> Source
************

The dome of Pavia Cathedral, a building started in 1488, was completed with a large octagonal dome joined to the basilica plan of the church.[38]

Commercial buildings edit

Although iron production in France lagged behind Britain, the government was eager to foster the development of its domestic iron industry. In 1808, the government of Napoleon approved a plan to replace the burnt down wooden dome of the Halle au Blé granary in Paris with a dome of iron and glass, the "earliest example of metal with glass in a dome". The dome was 37 meters in diameter and used 51 cast iron ribs to converge on a wrought iron compression ring 11 meters wide containing a glass and wrought iron skylight. The outer surface of the dome was covered with copper, with additional windows cut near the dome's base to admit more light during an 1838 modification.[39] Cast-iron domes were particularly popular in France.[40]

In the United States, an 1815 commission to build the Baltimore Exchange and Custom House was awarded to Benjamin Henry Latrobe and Maximilian Godefroy for their design featuring a prominent central dome. The dome design was altered during construction to raise its height to 115 feet by adding a tall drum and work was completed in 1822. Signals from an observatory on Federal Hill were received at an observation post in the dome, providing early notice of arriving merchant vessels. The building was demolished in 1901–2.[41]

The Coal Exchange in London, by James Bunning from 1847 to 1849, included a dome 18 meters wide made from 32 iron ribs cast as single pieces. It was demolished in the early 1960s.[42]

Large temporary domes were built in 1862 for London's International Exhibition Building, spanning 48.8 meters.[34] The Leeds Corn Exchange, built in 1862 by Cuthbert Brodrick, features an elliptical plan dome 38.9 meters by 26.7 meters with wrought iron ribs along the long axis that radiate from the ends and others spanning the short axis that run parallel to each other, forming a grid pattern.[33]

 
The Galleria Umberto I in Italy.

************

> What the task asks
Reproduce word for word the part of the text on domes starting at "Large temporary domes" and ending at "I in Italy.".

> Data block
************

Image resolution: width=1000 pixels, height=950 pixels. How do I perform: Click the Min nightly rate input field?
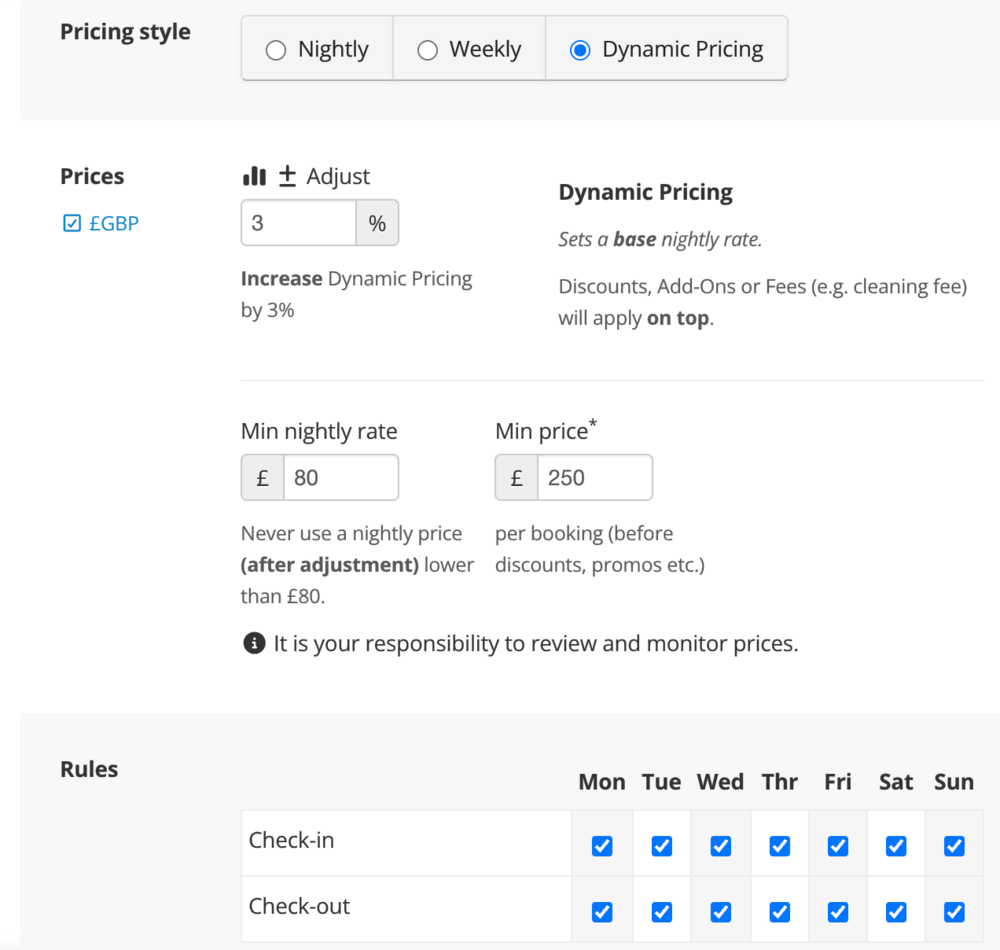pos(340,477)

************

> Answer to the exercise
Large temporary domes were built in 1862 for London's International Exhibition Building, spanning 48.8 meters.[34] The Leeds Corn Exchange, built in 1862 by Cuthbert Brodrick, features an elliptical plan dome 38.9 meters by 26.7 meters with wrought iron ribs along the long axis that radiate from the ends and others spanning the short axis that run parallel to each other, forming a grid pattern.[33]

 
The Galleria Umberto I in Italy.